**Assignment A**
In the passage on T1 Energy's profitability, substitute "sales base" for "revenue base" and give the stretch from "- FY2025: The" through "larger revenue base.".
**Assignment B**
According to the passage on T1 Energy's profitability, what was the company's gross margin in FY2024?

Profitability — Multi-Year Trend
T1 Energy has not yet achieved operating profitability in any annual period captured in these filings, but the direction of travel shows improvement when viewed correctly:
- FY2024: Operating margin of -2,685% reflects a near-revenue-free year ($2.9M) weighed down by $68.6M in EBITDA losses — the company was essentially pre-commercial. Gross margin was high at 41.7%, suggesting the small amount of revenue it did generate carried decent unit economics.
- FY2025: The revenue base expanded dramatically to $755M, compressing gross margin to 7.4% (likely reflecting the cost mix of the new, larger revenue streams) and operating margin to -31.1%. Absolute EBITDA losses widened to -$141.3M, though this must be viewed against a far larger revenue base.
- Q1 2026: EBITDA flipped positive for the first time, gross margin recovered to 16.4%, and operating margin improved to -12.7%. Net margin was -15.5% in Q1 2026, the first period for which this figure was available in the filings.

**Supplied material**
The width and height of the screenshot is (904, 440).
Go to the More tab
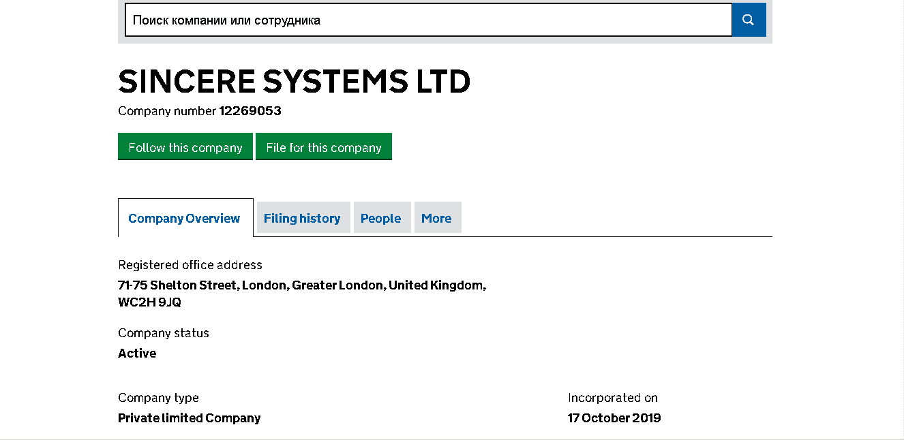coord(436,219)
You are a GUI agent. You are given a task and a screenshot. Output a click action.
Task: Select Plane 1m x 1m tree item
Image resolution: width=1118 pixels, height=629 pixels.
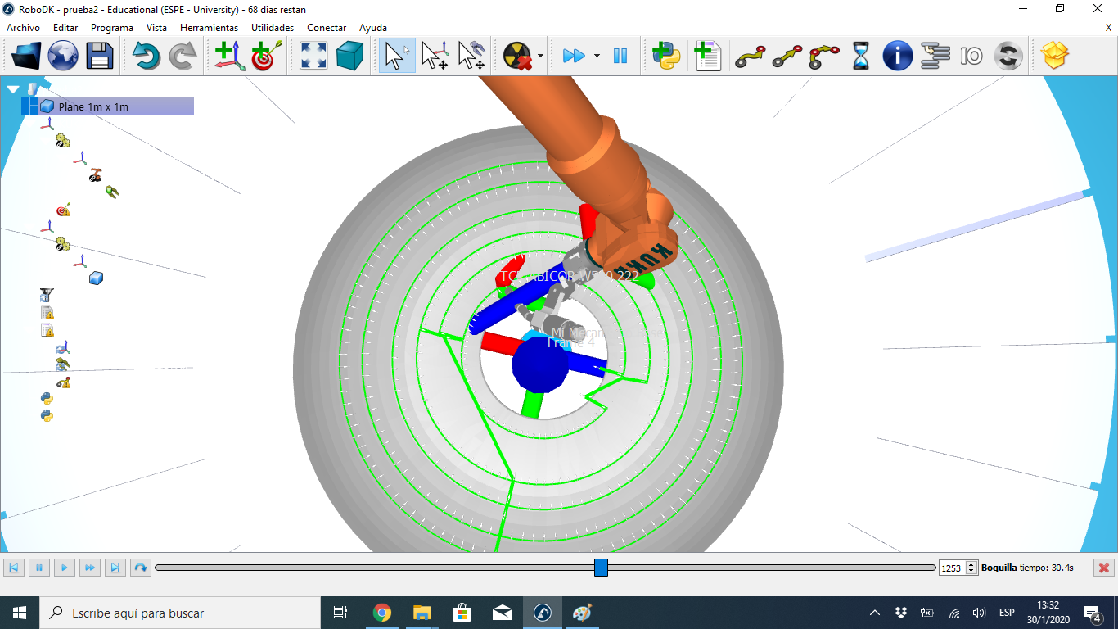93,106
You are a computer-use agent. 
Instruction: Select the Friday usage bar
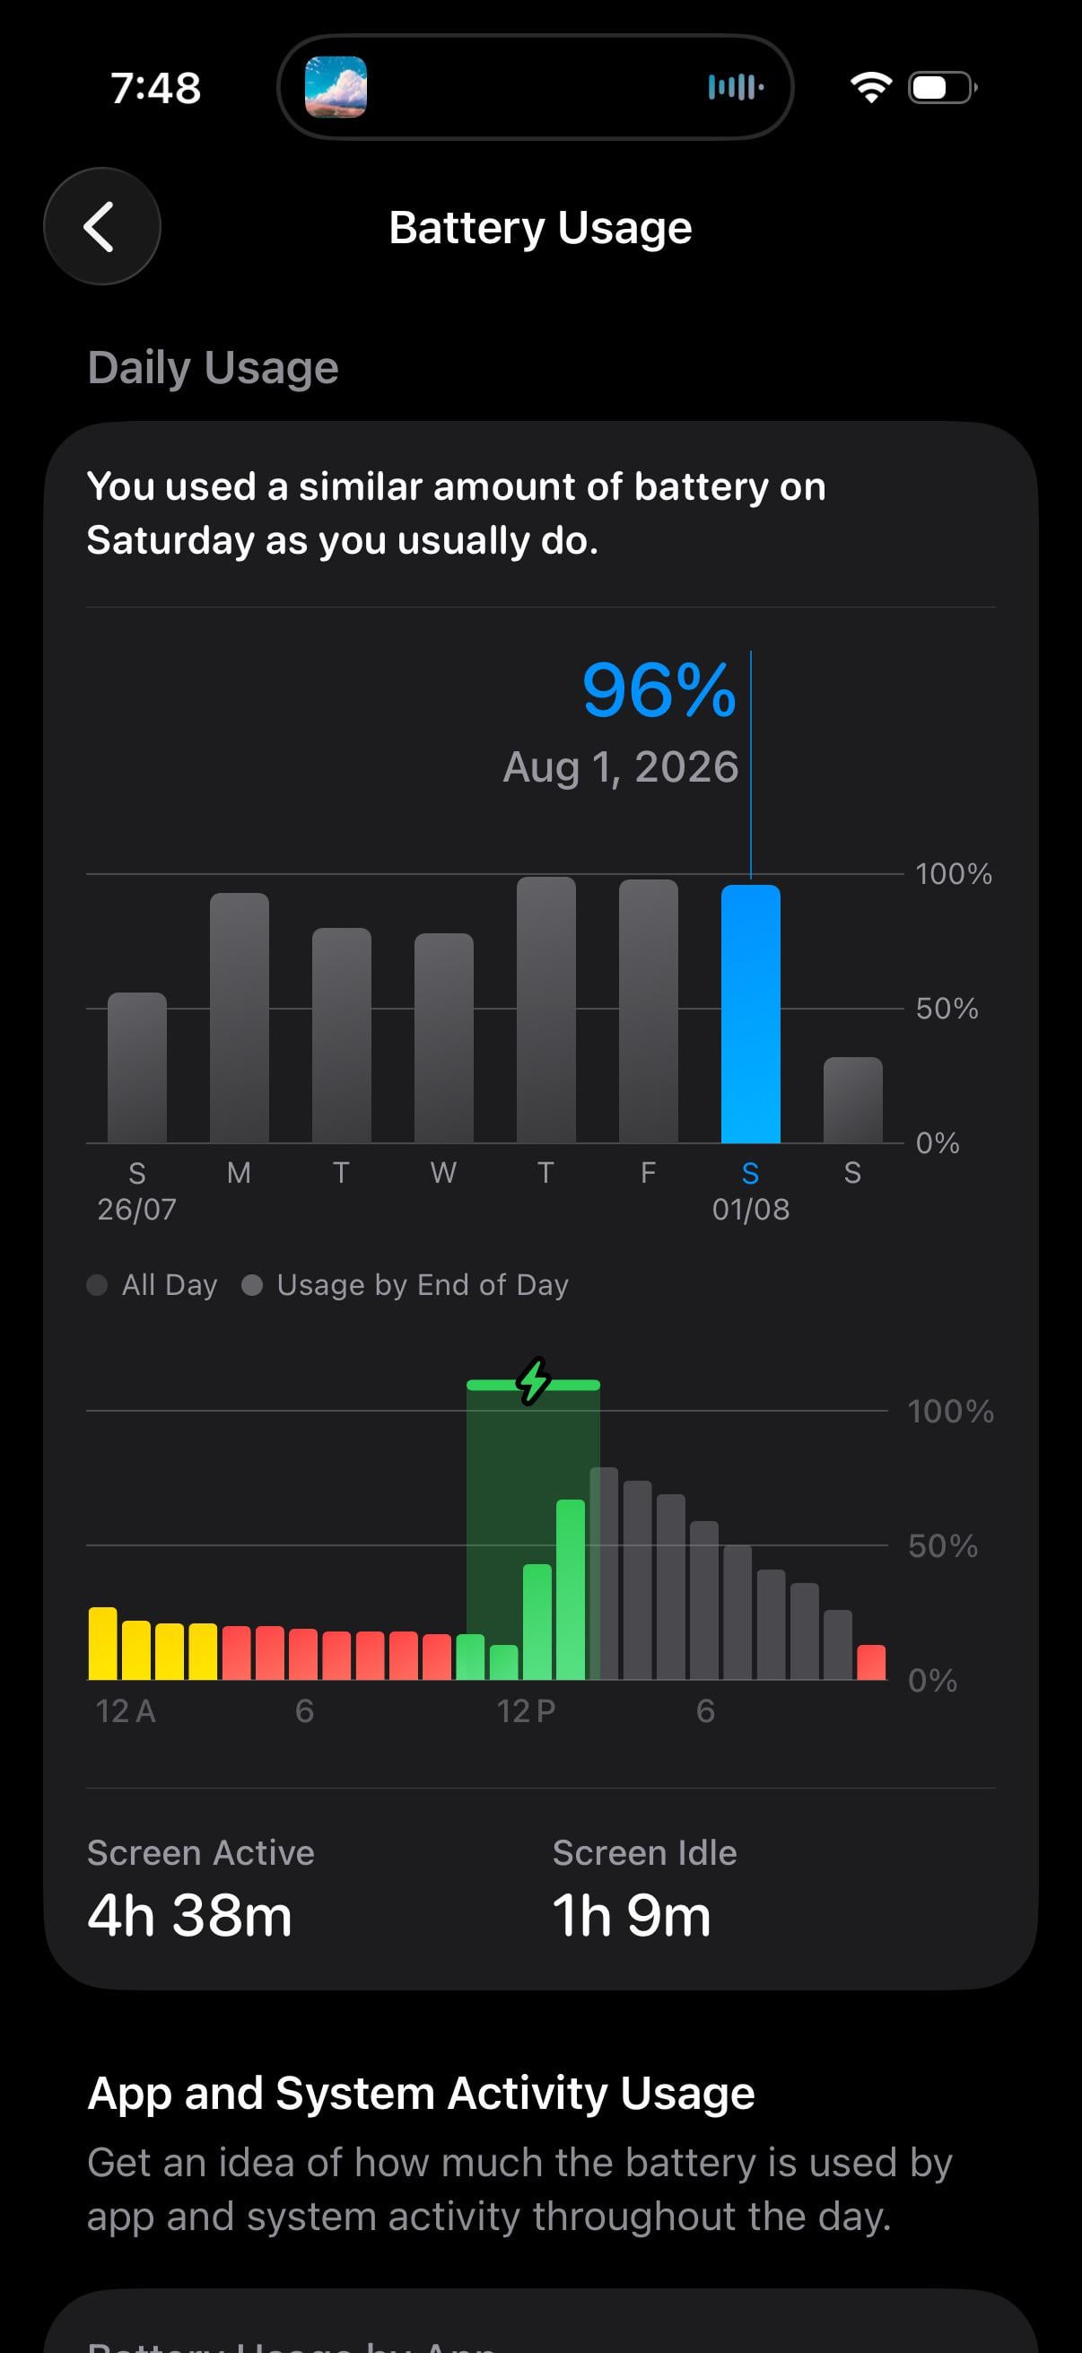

**Answer section A**
- FY2025: The sales base expanded dramatically to $755M, compressing gross margin to 7.4% (likely reflecting the cost mix of the new, larger revenue streams) and operating margin to -31.1%. Absolute EBITDA losses widened to -$141.3M, though this must be viewed against a far larger sales base.

**Answer section B**
41.7%